From these dire trends the German submarine fleet could not recover. Though it resumed its attacks on Allied convoys in the first five months of 1944, including a renewed series of onslaughts upon the North Atlantic routes against the awful odds, it could never again achieve the success rate of its glory years of 1942 and early 1943. Its failure was evident, in spectacular form, on D-Day itself. There, as we shall see in chapter 4, the balance of forces—in the air, at sea, even on some of the contested beaches—was totally disproportionate. Not only were the German high command’s few Luftwaffe squadrons promptly destroyed, but the same was true of the Kriegsmarine’s “iron coffins”; Werner recounts how he and a group of highly experienced U-boat commanders, amazed at being held back in early June, were then ordered to attack the D-Day landings, including ramming an enemy ship like a kamikaze. Nothing could have been more remote from a submarine’s true vocation. Five of the eight U-boats so ordered were destroyed in such vain attacks; the other three limped back, damaged and ashamed.47 Allied control of the air and the waters was complete, and between June and August 1944 Doenitz’s submarines sank only five vessels during the greatest amphibious invasion of all time (one of those sunk, alas, was HMS Pink).

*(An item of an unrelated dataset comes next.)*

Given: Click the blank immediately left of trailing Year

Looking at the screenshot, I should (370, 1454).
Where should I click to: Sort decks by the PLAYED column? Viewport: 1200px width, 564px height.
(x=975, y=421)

But the failure of the U-boats to destroy, or even dent, Operation Overlord was not just a mark of an imbalance of power at the local, tactical level. It was also evidence that, whatever their earlier remarkable and sustained successes, the German submarines had failed to stop the giga
ntic surge of troops, munitions, fuel, food, and all the other vital goods being brought from the New World to the Old. The submarines had done their best—U-boat “aces” such as Kinzel were extraordinary fighters—but they had been beaten by a well-organized, multiple-armed counterattack in the middle of 1943. Because of the new Allied strengths, the convoys were getting through, increasingly unscathed; because they were unscathed, the island fortress of Great Britain was turned into an enormous launchpad for the invasion of Europe; and because that invasion took place without severe (or even much) disruption and the Allied armies could push ahead and into the Third Reich, the days of the U-boats were numbered. Their home bases, whether in western France or northern Germany, would be captured from the landward side.
It is true that the German military-industrial complex was, in 1944 and early 1945, still pouring out dozens and dozens of newer, larger U-boats. Moreover, German scientists were working on some remarkably advanced types of U-boat (Hellmuth Walter’s brilliant designs, and the Type XXI “elektro-Booten”), which concerned the Admiralty all through the last year of the war in Europe. Doenitz’s U-boat fleet was still receiving and sending new boats out as late as April 1945, despite the more intensive Allied bombing of their construction yards and railway supply routes. The German submarines fought to the very end, impressively and ferociously. Since they made little impression upon the ceaseless flow of men and munitions across the Atlantic—and by the autumn of 1944 the new U.S. divisions could sail directly to France—their story fades into the background in most histories of the Second World War. Yet the period from January to April 1945 witnessed some of the fiercest duels ever between the U-boats and their long-lasting foes, RAF Coastal Command, the Royal Navy, and their Canadian equivalents.